Tymczasem kobieta sprzedająca smakołyki niepewnej jakości zaprzęgła już swe dziatki do pracy.
-
Panowie, jak to to nie świerza ryba, Ryu, otwieraj mordę – krzyczała na dziecko.
-
Mamo, ale ja niekce znowu chorować – rzekł chłopiec w wieku Rina.
-
Paczcie no, jakie to wyszczekane, Gdyby ociec jego więcej gadał, to bym poznała się co z niego za gagatek i bym uciec mu nie pozwoliła, no AAAMMM – wepchnęła Synkowi do ust sercówkę, której zapach można było nawet stąd wyczuć, a dziecko połknęło zapewne dzięki olbrzymiemu wysiłkowi woli. O dziwo, para wyglądająca na młode małżeństwo chyba uległa owemu popisowi domorosłego marketingu bo kupiła po paczce krewetek.
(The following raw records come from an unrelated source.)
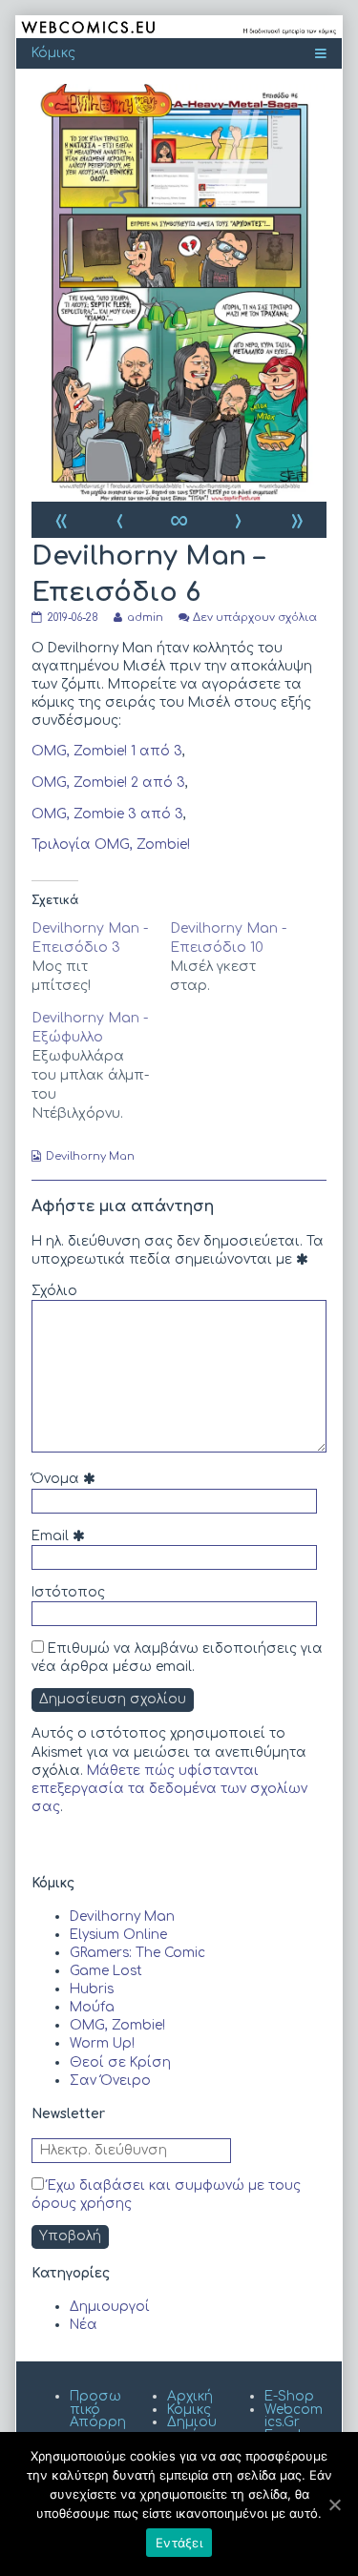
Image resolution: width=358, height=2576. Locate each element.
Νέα (83, 2325)
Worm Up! (102, 2043)
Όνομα (66, 1479)
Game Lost (106, 1971)
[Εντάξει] (334, 2504)
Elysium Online (118, 1934)
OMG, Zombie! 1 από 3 (107, 751)
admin (144, 617)
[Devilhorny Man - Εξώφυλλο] (101, 1066)
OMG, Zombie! (117, 2025)
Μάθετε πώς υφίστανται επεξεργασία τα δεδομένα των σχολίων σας (169, 1788)
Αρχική (190, 2396)
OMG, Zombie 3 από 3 (107, 814)
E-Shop (289, 2396)
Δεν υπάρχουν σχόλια (255, 617)
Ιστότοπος (68, 1592)
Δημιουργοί (110, 2306)
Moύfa (92, 2007)
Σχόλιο (54, 1291)
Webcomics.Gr (293, 2416)
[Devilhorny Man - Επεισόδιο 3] (101, 957)
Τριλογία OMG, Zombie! (111, 844)
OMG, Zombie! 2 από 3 (108, 782)
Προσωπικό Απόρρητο (98, 2415)
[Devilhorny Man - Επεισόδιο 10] (239, 957)
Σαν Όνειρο (110, 2080)
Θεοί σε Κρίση (120, 2062)
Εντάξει (179, 2542)
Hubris (92, 1989)
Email (61, 1536)
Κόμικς (189, 2409)
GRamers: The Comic (137, 1953)
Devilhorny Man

Jakaś dziewczynka podeszła do Kaburagiegeo i patrząc się mu w oczy.
-
Kupi pan śledzika? Bo mama powiedziała, że jak nie kupi pan śledzika, to mój piesek Miko trafi do schroniska i go tam na pasztet przerobią. Ja bardzo kocham mojego kotka! – rzekła
Mako zobaczył kontem oka jakiś duży samochód z numerami Republiki, z którego wysiadło czworo ludzi ubranych na czarno. Po drugiej stronie jakiś mężczyzna w czarnym płaszczu się zataczał.